Please answer these questions using the fossil possum text below, one answer per line:
1. What degree is named?
2. How large were the areas studied on the occlusal surfaces of the third premolars?
3. Which two families experienced minimal changes over the two-million-year period?

* [PAGE EXCERPT]:

▽

Date of Award

Summer 2023


Access is available to all users

Document Type


Degree Name

Master of Science (MS) in Biology




The Lake Eyre Basin in South Australia holds Australia’s oldest known fossil marsupials representing both extant and extinct families in the Etadunna Formation, a formation that spans nearly two million years from 23.3 to 25 MA. During that two-million-year period, the terrestrial herbivorous marsupials present in the area underwent a dramatic transition both taxonomically and dentally, likely brought on by a changing environment caused by a warming climate. However, it is unknown whether a similar change occurred to the marsupials like possums that live up in the canopy. Understanding this could help determine how extensively this change in the environment affected the marsupials in this region. In Australian possums, the third premolar in particular shows the greatest morphological diversity and is therefore the best indicator of the possum’s dietary niche. These premolars can be wide and bladed to small and conical to tall and canine-like. The size and shape of third premolars can be correlated with molar shape to determine diet through Kendall’s ranked correlation. Additionally, a microwear analysis can help further narrow down possible dietary niches. Microwear refers to the microscopic pits and grooves in teeth created by food substrate grinding against the teeth during chewing. The ratio of scratches to pits is determined by the physical qualities of the food, including its hardness, toughness, plasticity, and strength. The third premolars in possums provide large occlusal surfaces, making them ideal candidates for studying microwear. Areas of 0.6 mm x 0.6 mm on the occlusal surfaces of the upper and lower third premolars were studied. After the dietary niches of the possum species were determined, these niches were charted based on when in the formation each of the different species lived to see if the dietary niches of the possums changed over time. The result showed that the seven different families of possums followed one of four trends. The families of Pseudocheiridae and Ektopodontidae experienced minimal changes over the course of this two-million-year period. Burramyidae experienced a taxonomic and dietary transition during this time. Miralinidae and Pilkipildridae went through a local extirpation. Finally, there was not enough data to determine changes in the Phalangeridae and Petauroidae families during this time.

△

* [AVAILABLE DATA]:

▽

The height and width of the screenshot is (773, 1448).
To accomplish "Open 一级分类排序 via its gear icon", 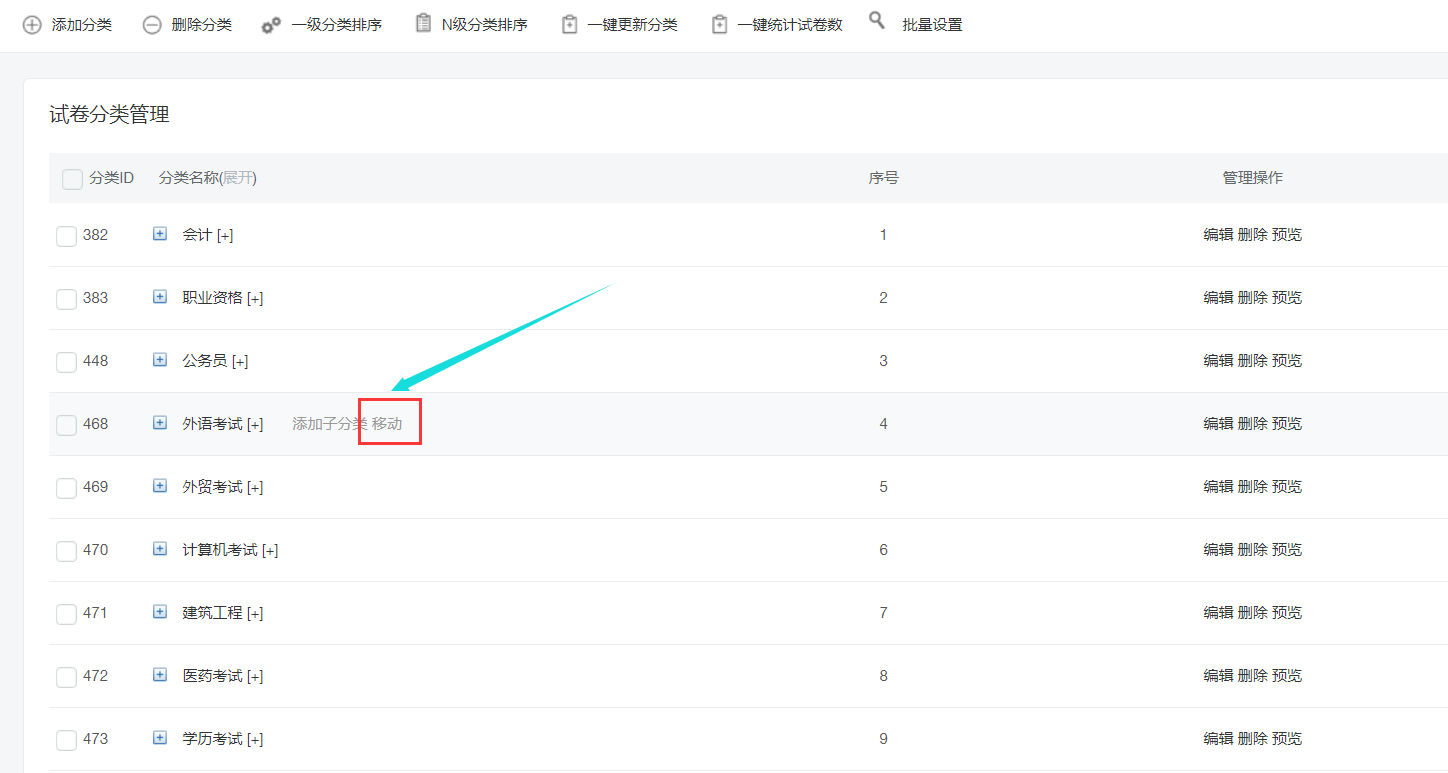I will (270, 24).
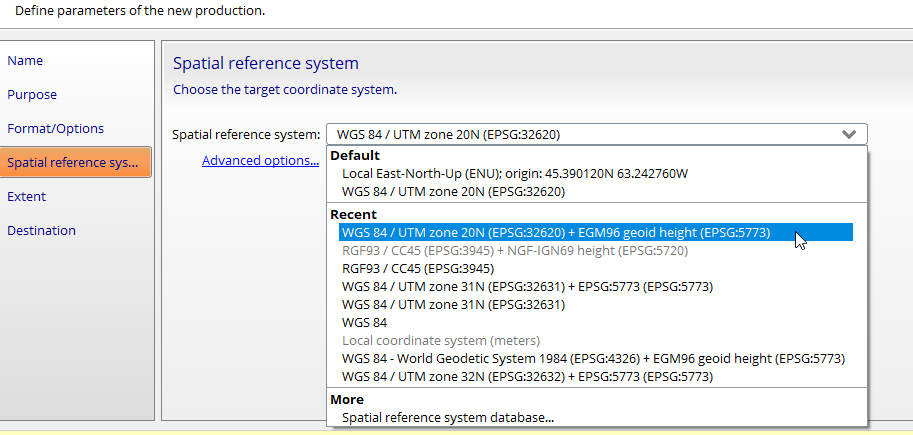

△

* [RESPONSE BELOW]:
1. Master of Science (MS) in Biology
2. 0.6 mm x 0.6 mm
3. Pseudocheiridae and Ektopodontidae